Lee Shin menghilang bersama batu perapian yang bersinar. Fletta telah menunggu gilirannya untuk menerima beberapa nasihat dari Lee Shin setelah Mariel dan kemudian Alice. Fletta berbalik dengan ekspresi kecewa. Fletta mencoba berbicara dengan para wanita yang masih ada di sana, tetapi keduanya sudah siap menggunakan batu perapian begitu Lee Shin pergi.
*Wooong— Whoong—*
Fletta, yang ditinggal sendirian, bergumam dan menghilang dari tempat itu menggunakan batu perapian.
** * *
[Anda telah menyelesaikan lantai 16.]
[Prestasi Anda akan dicatat.]
[Prestasi yang luar biasa! Banyak dewa yang memperhatikanmu!]
[Hanya sedikit dewa yang ingin berbicara denganmu.]
[Anda telah meraih 242.800 poin.]
[Anda telah menerima 242.800 poin.]
[Poin Kesehatan Anda telah meningkat sebesar 8.300.]
[Kekuatan Mana Anda telah meningkat sebesar 15.980.]
[Kekuatanmu telah meningkat sebesar 7.]
[Kelincahanmu telah meningkat sebesar 8.]
[Kecerdasan Anda telah meningkat sebesar 15.]
[Dominasi Anda telah meningkat sebesar 20.]
[Keilahianmu telah meningkat sebesar 1.]
Para dewa, yang sudah lama tidak mengajak bicara, tiba-tiba meminta untuk berbicara dengan Lee Shin. Para dewa berhenti mencoba berbicara dengan Lee Shin karena dia tidak pernah menerima permintaan mereka untuk berbicara. Namun, Lee Shin menyadari bahwa ketika para dewa mengajukan permintaan mendadak seperti itu, itu berarti ada sesuatu di tahap ini yang membuat mereka kesal.
*’Mungkin itu tentang Mata Orang Bijak atau sesuatu tentang Declan.’*
Lee Shin adalah satu-satunya yang menerima informasi tentang Mata Orang Bijak, dan masuk akal jika para dewa penasaran ingin mengetahui tentang kemampuan unik itu.

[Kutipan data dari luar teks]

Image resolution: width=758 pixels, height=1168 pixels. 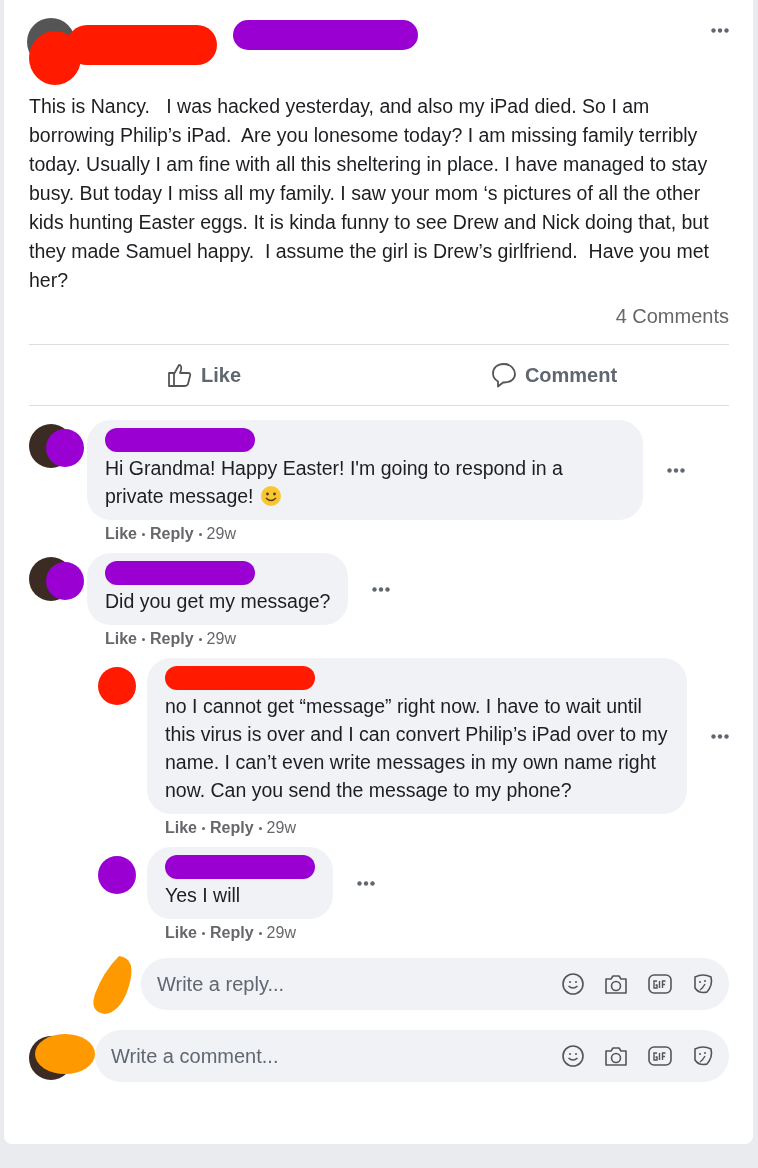 What do you see at coordinates (180, 375) in the screenshot?
I see `thumbs-up-icon` at bounding box center [180, 375].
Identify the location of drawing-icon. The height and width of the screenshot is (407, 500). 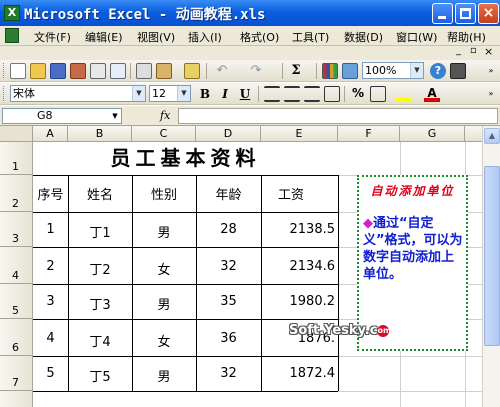
(350, 71).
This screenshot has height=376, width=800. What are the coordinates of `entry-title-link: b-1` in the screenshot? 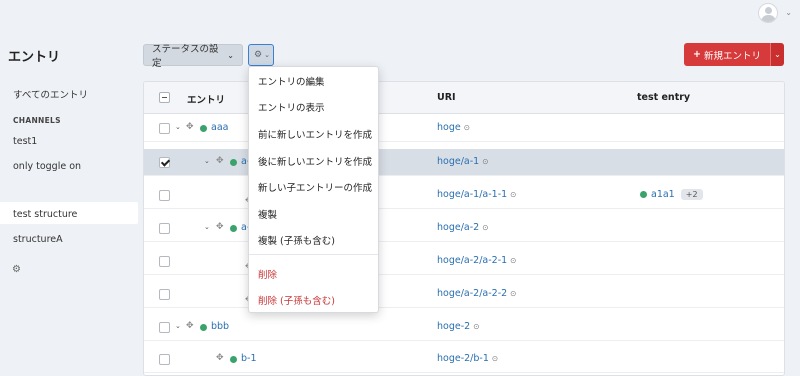 It's located at (249, 358).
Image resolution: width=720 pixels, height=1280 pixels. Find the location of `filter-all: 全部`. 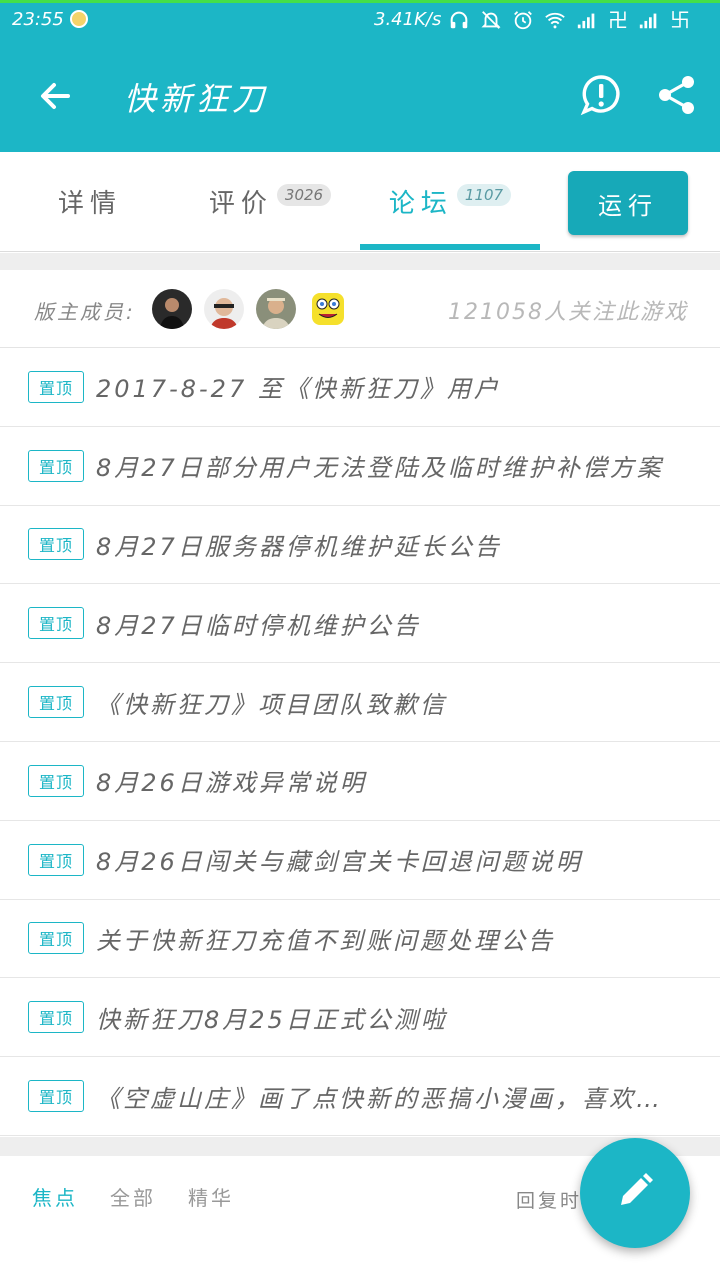

filter-all: 全部 is located at coordinates (133, 1196).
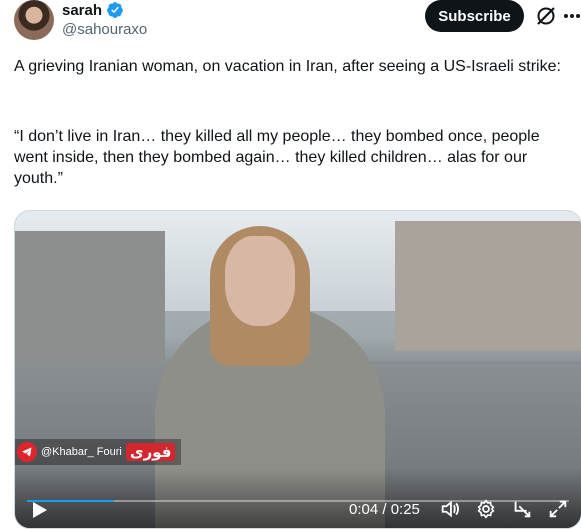  I want to click on watermark-handle: @Khabar_ Fouri, so click(82, 452).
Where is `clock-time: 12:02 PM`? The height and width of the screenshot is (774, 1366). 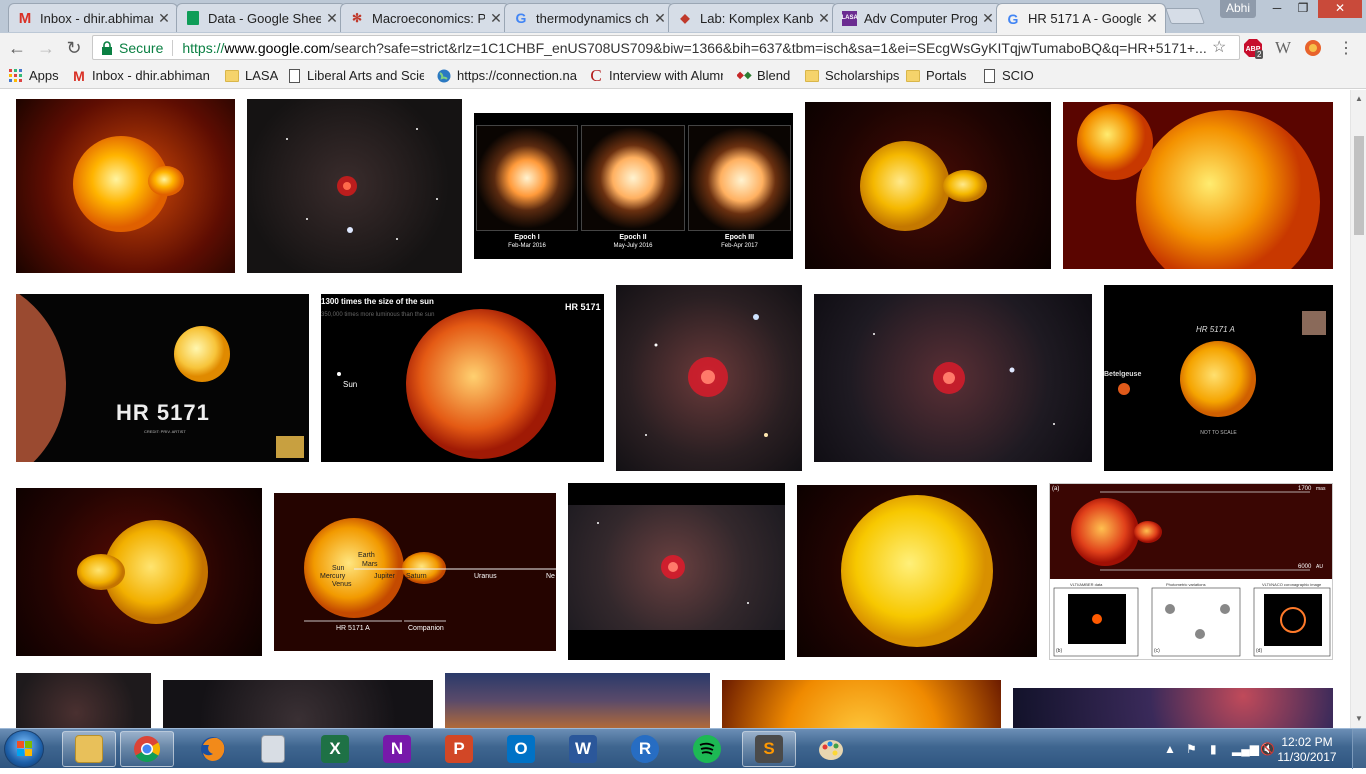 clock-time: 12:02 PM is located at coordinates (1307, 742).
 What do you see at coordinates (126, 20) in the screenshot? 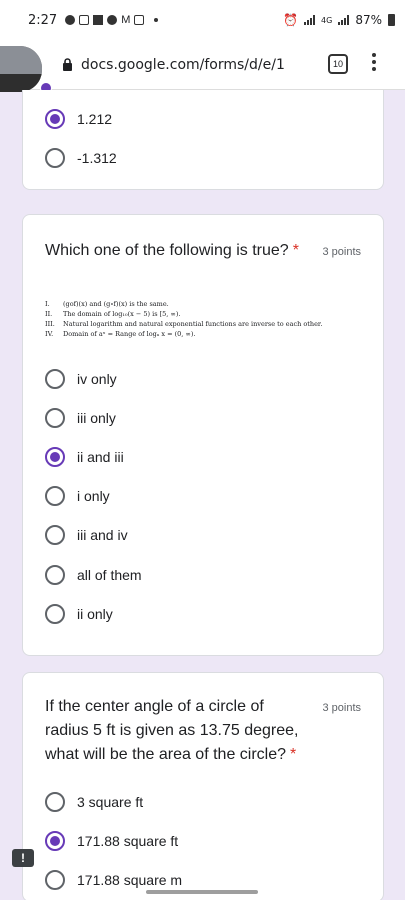
I see `gmail-icon: M` at bounding box center [126, 20].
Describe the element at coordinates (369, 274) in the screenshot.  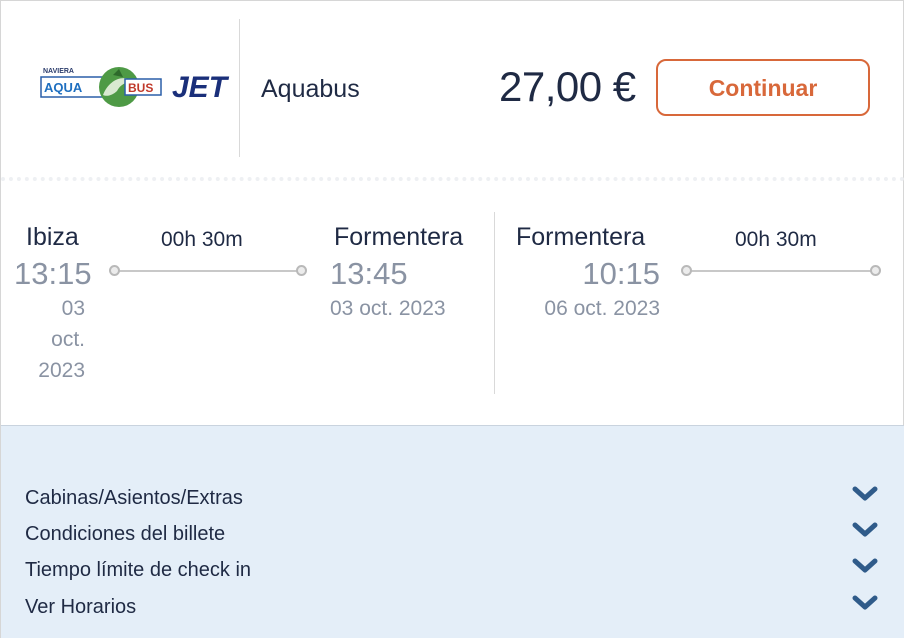
I see `outbound-dest-time: 13:45` at that location.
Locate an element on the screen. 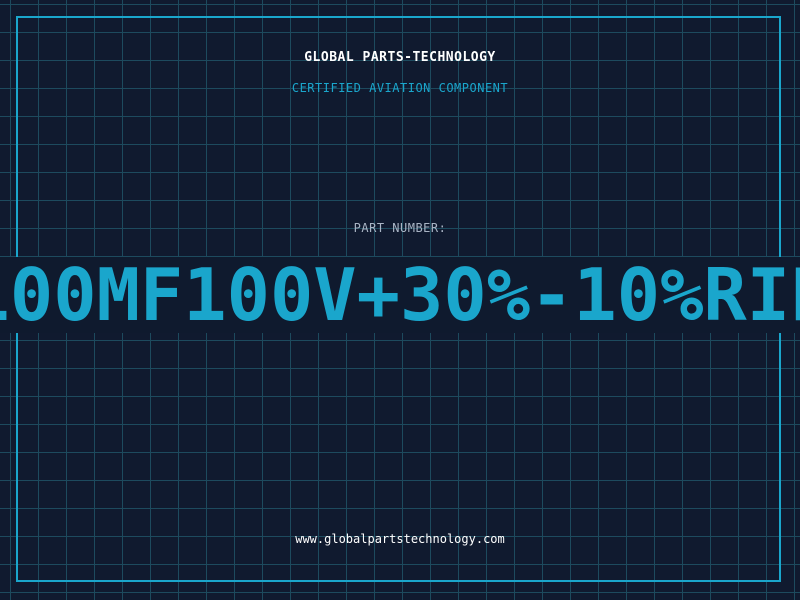 This screenshot has height=600, width=800. brand-title: GLOBAL PARTS-TECHNOLOGY is located at coordinates (400, 58).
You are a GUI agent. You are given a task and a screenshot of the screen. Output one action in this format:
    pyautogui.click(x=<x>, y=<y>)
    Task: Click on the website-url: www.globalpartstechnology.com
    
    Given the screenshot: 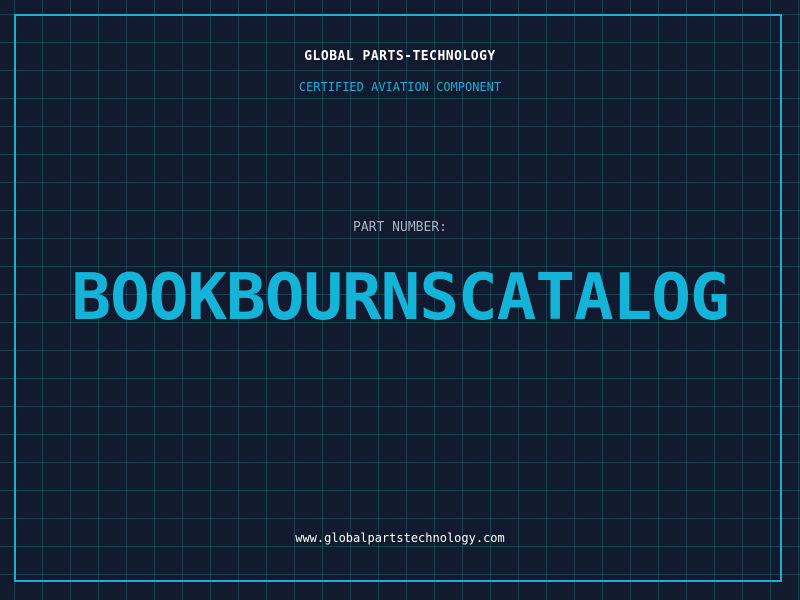 What is the action you would take?
    pyautogui.click(x=400, y=538)
    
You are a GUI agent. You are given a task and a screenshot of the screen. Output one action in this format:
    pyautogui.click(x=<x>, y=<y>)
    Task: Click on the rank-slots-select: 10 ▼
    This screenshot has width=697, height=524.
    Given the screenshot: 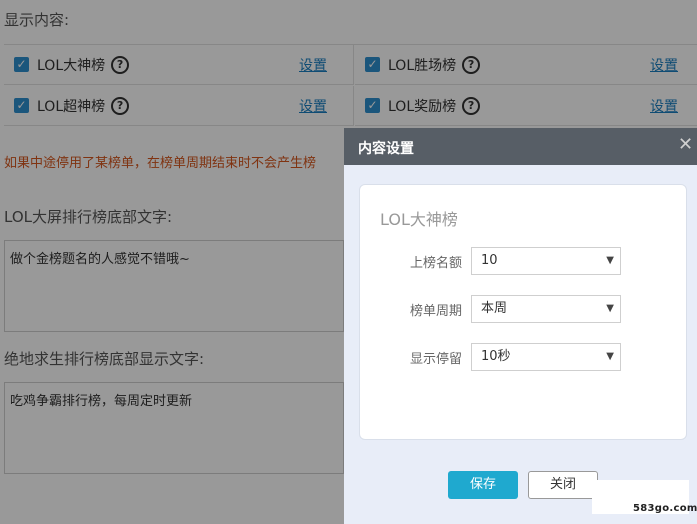 What is the action you would take?
    pyautogui.click(x=546, y=261)
    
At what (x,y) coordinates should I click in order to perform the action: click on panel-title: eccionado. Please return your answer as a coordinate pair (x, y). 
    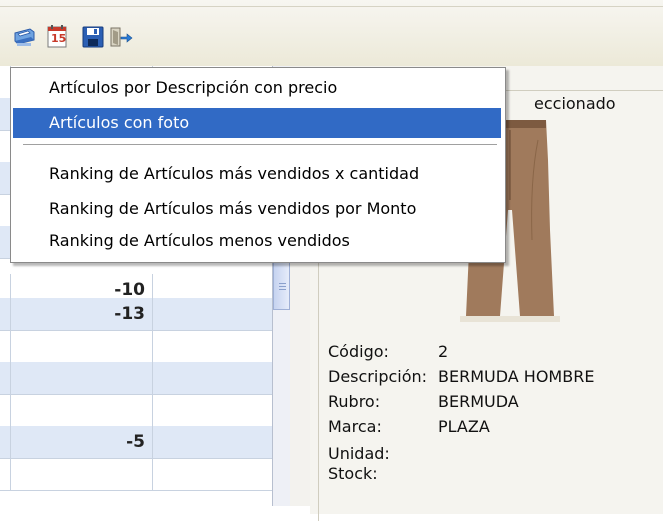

Jika demikian, para dewa pasti akan meminta Alice untuk berbicara, sama seperti yang mereka lakukan dengan Lee Shin, tetapi Alice juga tidak akan memberi tahu mereka, karena Lee Shin telah memperingatkannya.
Lee Shin berpikir bahwa Alice yang cerdas pasti akan mengerti apa yang ingin Lee Shin sampaikan.
*’Tapi jika mereka ingin berbicara denganku karena Declan… maka…’*
Para dewa mungkin penasaran dengan kemampuan Lee Shin yang melampaui kekuatan Dewa Kematian. Sejujurnya, kekuatan yang digunakan Declan mungkin hanya setitik kecil dari kekuatan Dewa Kematian. Namun, tetap saja itu pencapaian besar bahwa Lee Shin telah mengalahkan sesuatu dengan kaliber seperti itu ketika dia hanyalah seorang penantang di lantai 16, hanya seorang manusia.
“Permintaan untuk berbincang?” tanya Lee Shin.
[Apakah Anda akan menerima permintaan para dewa untuk berbincang-bincang?]
“Omong kosong. Jika kau begitu penasaran, gunakan karmamu untuk menjadi inkarnasi. Baru kemudian aku akan memberitahumu,” kata Lee Shin.
Sekalipun Lee Shin mengatakan hal-hal seperti ini, para dewa tidak menanggapi kata-kata tersebut. Itu wajar karena mereka paling menghargai milik mereka sendiri.
“Tapi kurasa satu-satunya yang agak mirip dewa adalah Dewa Kematian. Selain yang satu ini, tak satu pun dari mereka yang mirip dewa,” gumam Lee Shin.